Мне была близка нелюбовь Твардовского к проявлениям всякого пижонства или того, что ему и мне казалось пижонством. Ему не нравились стремления мужчин украшать себя крикливой одеждой, дорогими часами, перстнями, усами и бородами. Он ехидно расспрашивал Виктора Некрасова, как он заботится о своих усах: «Смотришь в зеркало, корчишь рожи, подстригаешь, подбриваешь, подравниваешь?» – «Да! – с вызовом отвечал Некрасов. – Смотрю в зеркало, корчу рожи, подстригаю, подбриваю, подравниваю!» Позже Твардовский неодобрительно относился к солженицынской бороде (обожая при этом ее носителя). Однажды мы закуривали, у него не оказалось спичек. Я небрежно чиркнул газовой зажигалкой. «Зажигалка?» – спросил он насмешливо, и я устыдился, как будто был уличен в чемто дурном. Он все еще ко мне хорошо относился и однажды стоя произнес тост: «Вот умирает писатель, и я думаю о нем: не жалко. Я хочу выпить за вас, чтобы, когда вы умрете, вас было жалко!» Я был польщен. И рассказал об этом тосте Камилу Икрамову. Камил ревновал меня к Твардовскому и злился. Ведь это он, Камил, открыл меня еще по самым первым моим стихам (которые, кстати сказать, Твардовский не оценил), но ему я верил недостаточно, его оценками не хвастался, а от слов Твардовского надуваюсь, как индюк. Рассказ о произнесенном тосте разозлил его особенно. «И тебе не стыдно это слушать? – сказал он мне. – Ты разве не понял, кого не жалко Твардовскому? Василия Семеновича Гроссмана!»

Я к Гроссману уже тогда, еще не читавши главных его поздних вещей («Жизнь и судьба», «Все течет»), относился с почтением. Но мне тем более было лестно, что Твардовский предполагает во мне возможность стать выше Гроссмана.

Позднее раскаяние Лакшина

Наши отношения стали портиться в начале 1962 года, когда я написал повесть «Кем я мог бы стать» с эпиграфом из австралийского поэта Генри Лоусона (перевод Никиты Разговорова): «Когда печаль и горе, и боль в груди моей, и день вчерашний черен, а завтрашний черней, находится немало любителей сказать: «Ах, жизнь его пропала, а кем он мог бы стать?» Богат и горд осанкой тот я, кем я не стал. Давно имеет в банке солидный капитал. Ему почет и слава и слава и почет, но мне та слава, право, никак не подойдет. Мой друг, мой друг надежный, тебе ль того не знать: всю жизнь я лез из кожи, чтобы не стать, о, Боже, тем, кем я мог бы стать». Эти стихи для эпиграфа длинноватые, но, будь их автором я, были бы моим автопортретом.
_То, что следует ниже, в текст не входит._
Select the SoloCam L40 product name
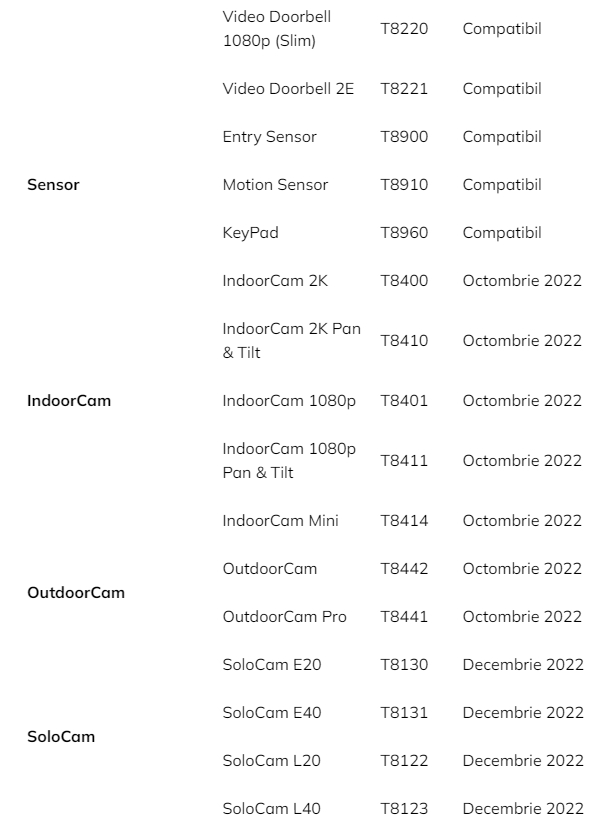601x829 pixels. (x=272, y=809)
Я читал эту повесть вслух Игорю Сацу и Инне Шкунаевой. Им обоим повесть понравилась. И Камилу Икрамову, и Феликсу Светову. И Асе Берзер, которой я сдал рукопись. Ася отдала рукопись дальше, и дальше была заминка. Долго из редакции не было ни слуху ни духу, и вдруг мне показывают внутреннюю рецензию, написанную «самим». Отзыв кислый. Повесть слабая и несамостоятельная, написанная «под Бёлля», даже конкретно под «Бильярд в половине десятого». Я стал искать этот роман. Нашел, прочел, удивился. Да, вроде какое-то созвучие интонаций имеется, но кому докажешь, что я Бёлля прочел уже после написания повести?
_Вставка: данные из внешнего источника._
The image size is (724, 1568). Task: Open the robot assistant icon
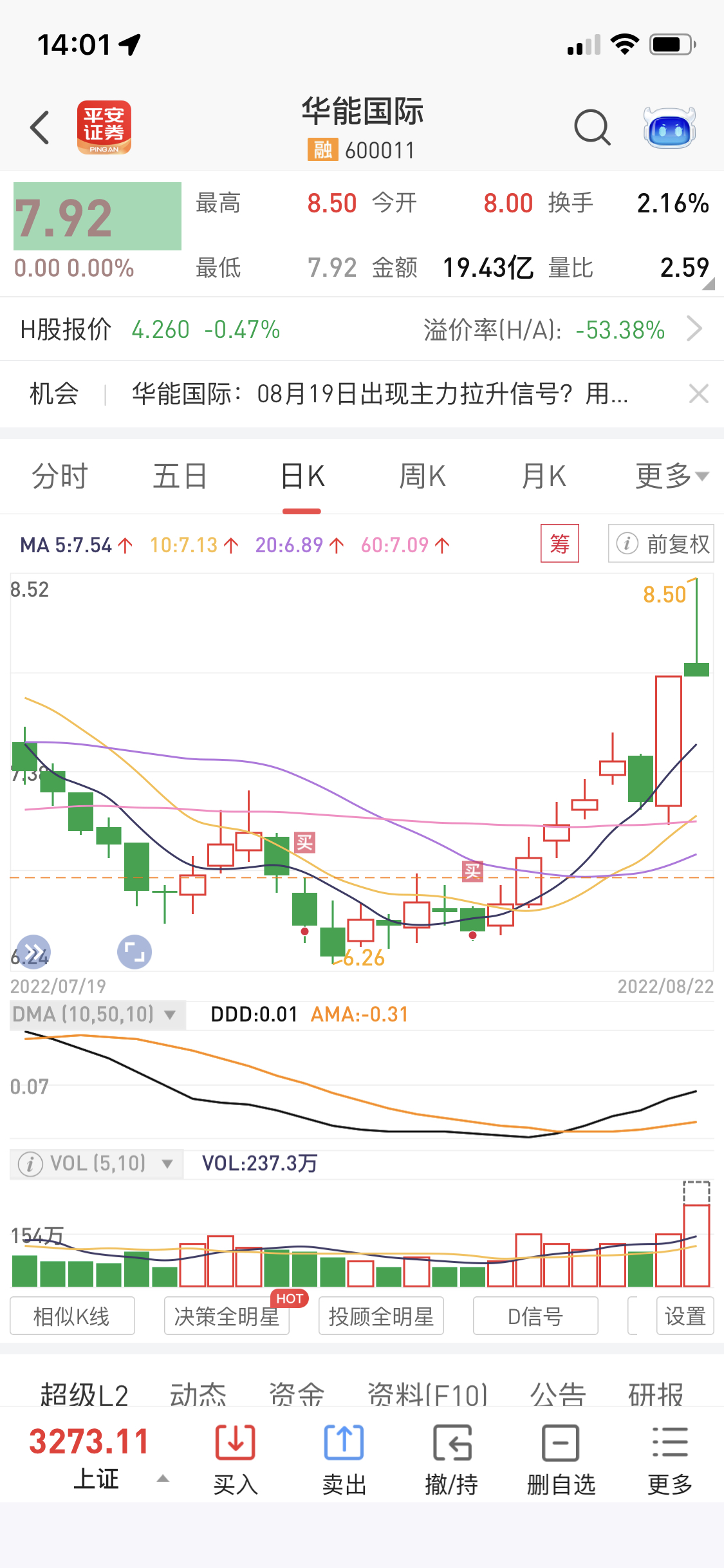click(x=669, y=127)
Твардовскому повесть не понравилась, значит, не понравилась и большинству членов редколлегии. Про «Расстояние в полкилометра» уже все как будто забыли. И не помнят хитроумной надежды Твардовского, что чем вторая вещь будет слабее, тем легче будет напечатать ее вместе с первым рассказом.
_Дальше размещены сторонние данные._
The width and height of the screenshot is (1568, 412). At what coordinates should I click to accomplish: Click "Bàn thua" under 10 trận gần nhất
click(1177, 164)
Ася Берзер и Сац защищали меня, как могли. Об усилиях Игоря Александровича свидетельствует датированная концом ноября 1962 года дневниковая запись тогдашнего члена редколлегии Владимира Лакшина: «Я сам люблю его (Саца. – В.В.) всей душой и с тревогой замечаю маленькие пятнышки в наших отношениях, с тех пор как я пришел в «Новый мир». Может быть, тут отчасти и ревность к Александру Трифоновичу. Некрасов предупреждал меня когда-то, что Сац ревнив, как мавр. И не может себе представить, что его друзья встречаются где-то без него. А тут еще споры о новой повести Володи Войновича, которого он выпестовал. Повесть о прорабе не слишком удачная, со слабым концом. Но Игорь Александрович, его редактор, признать этого не хочет, язвит критиков Войновича и требует печатать повесть без переделок, как она есть. Володю, конечно, замучили всякими советами и замечаниями, но что делать, если повесть не удалась».

Двадцать восемь лет спустя Лакшин эту запись снабдил примечанием: «Мне досадно теперь на мою снисходительную оценку этой хорошей повести В. Войновича. Но тогда все мы мерили невольно уровнем «Ивана Денисовича», рядом с которым все казалось блеклым».